A Compendium of
Common Knowledge, 1558-1603

Elizabethan Commonplaces
for Writers, Actors & Re-enactors

by Maggie Secara

Popinjay Press: Los Angeles, 2008

Review by
Jennifer Monroe Franson
193 pages September 2008

  

A Compendium of Common Knowledge, 1558-1603, like the Elizabethan Renaissance website on which it is based, is the brainchild of Maggie Secara, a researcher with roots in both historical re-enactment groups and commercial Renaissance festivals.
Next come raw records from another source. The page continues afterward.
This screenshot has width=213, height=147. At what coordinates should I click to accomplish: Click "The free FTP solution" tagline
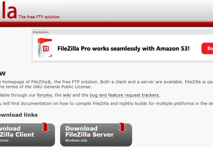pyautogui.click(x=39, y=17)
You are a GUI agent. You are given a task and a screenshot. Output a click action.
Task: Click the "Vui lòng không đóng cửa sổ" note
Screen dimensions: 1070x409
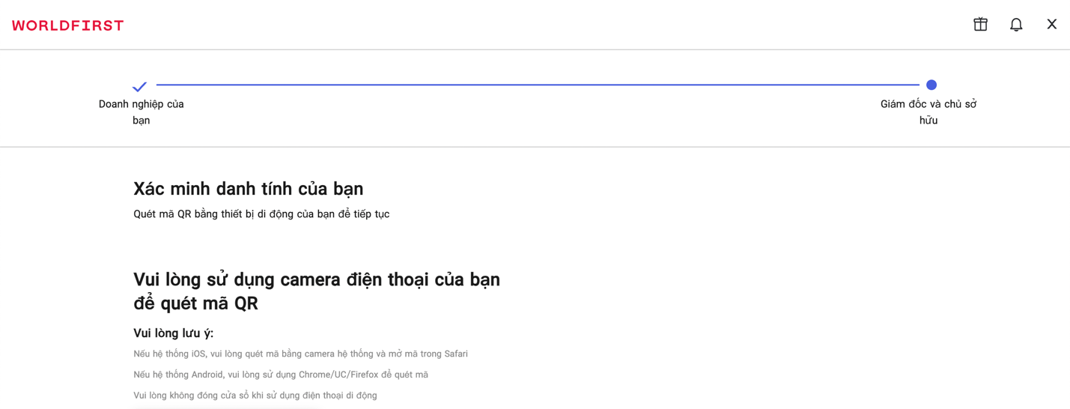pyautogui.click(x=255, y=396)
As the subtitle implies, the information contained in the book was originally compiled to help those who "work and play in the 16th Century on a regular basis" — actors playing the parts of courtiers, servants, tradesmen and all the other "inhabitants" of Renaissance fairs, and re-enactors in history-based groups that re-create the past just for fun.
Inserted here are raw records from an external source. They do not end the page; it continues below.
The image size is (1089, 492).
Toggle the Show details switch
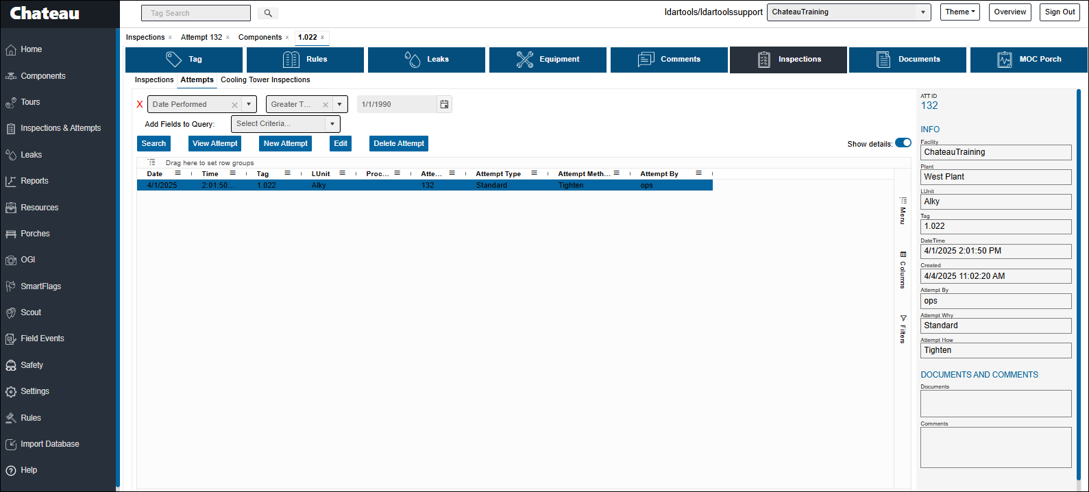[x=903, y=143]
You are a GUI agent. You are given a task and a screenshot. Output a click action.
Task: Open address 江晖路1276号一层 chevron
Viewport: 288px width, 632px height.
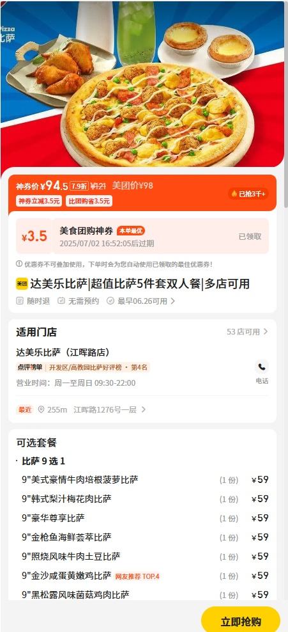click(x=144, y=409)
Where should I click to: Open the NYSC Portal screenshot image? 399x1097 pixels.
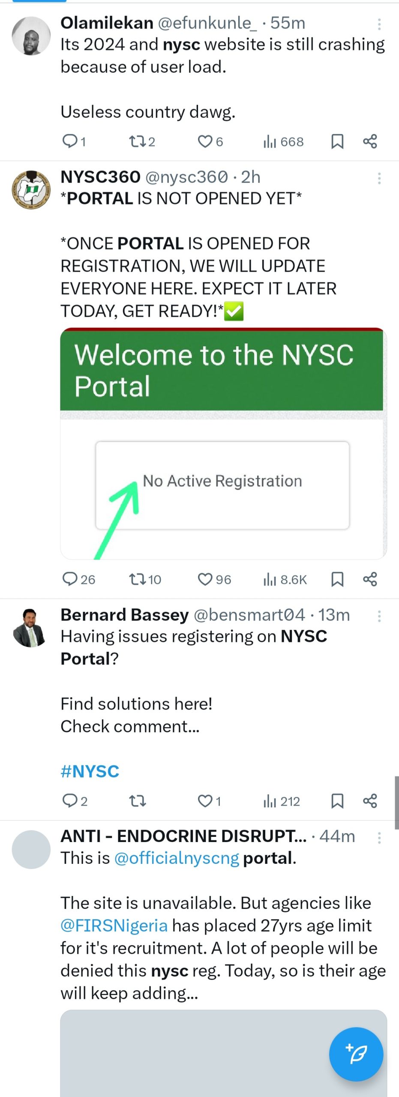coord(223,444)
For the actor or re-enactor, this book is a practical, look-it-up-now tool for checking historical facts or correct linguistic usage (the term for a barrel-maker or the pronunciation of Southwark, for instance) — and, unlike Secara's excellent website, it's a reference tool that's portable, easily tucked into a basket or chest for consultation at a moment's notice.
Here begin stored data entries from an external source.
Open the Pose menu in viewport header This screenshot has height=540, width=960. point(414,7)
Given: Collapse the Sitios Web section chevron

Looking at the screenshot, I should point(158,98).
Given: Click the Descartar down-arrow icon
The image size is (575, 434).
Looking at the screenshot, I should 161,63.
However, the Compendium will also appeal to readers with a general interest in the Elizabethan era or in the history of day-to-day life. These readers will find that the book provides a compelling view of a bygone era, ranging as it does from the broad structures of society to the details of weights and measures, foods and fabrics. (In this sense, it resembles Daniel Pool's What Jane Austen Ate and Charles Dickens Knew; readers who enjoyed that book will almost certainly enjoy this one as well.) It is full of both basic information (such as a list of the Elizabethan peerages) and fascinating details (we learn that a seven-pound quantity of wool is a "clove", that Southwark prostitutes are nicknamed "Winchester Geese", and that one of the favorites of the bear-baiting pit is a bruin named Sackerson.)

One of the book's strengths lies in the author's ability to describe differences between the Elizabethan and modern worlds clearly and succinctly. For instance,

When we refer to corn, we are referring, mainly, to barley. If not barley, then it is whatever the major grain crop in the region is (rye is common). It is never corn-on-the-cob or maize.

  
A Compendium of Common Knowledge is also laced with sly humor. In the section on "Patronage", Secara notes of Queen Elizabeth's maids of honor that "They are her servants; she looks after their future. She is supposed to be finding them good husbands." To those who have read much about Elizabeth's court, it may seem that the Queen was less interested in finding her maids of honor good husbands than in finding good (or not-so-good) excuses to prevent their marrying at all. However, the average man in the Elizabethan street would not have known about this little foible of the Queen's, and the courtier who did know or suspect would certainly have been too prudent to remark on it. In this sense, the book also serves as a good reminder that what we in the 21st Century "know" about the Elizabethan world is radically different from what its inhabitants would "know" about their own time and surroundings.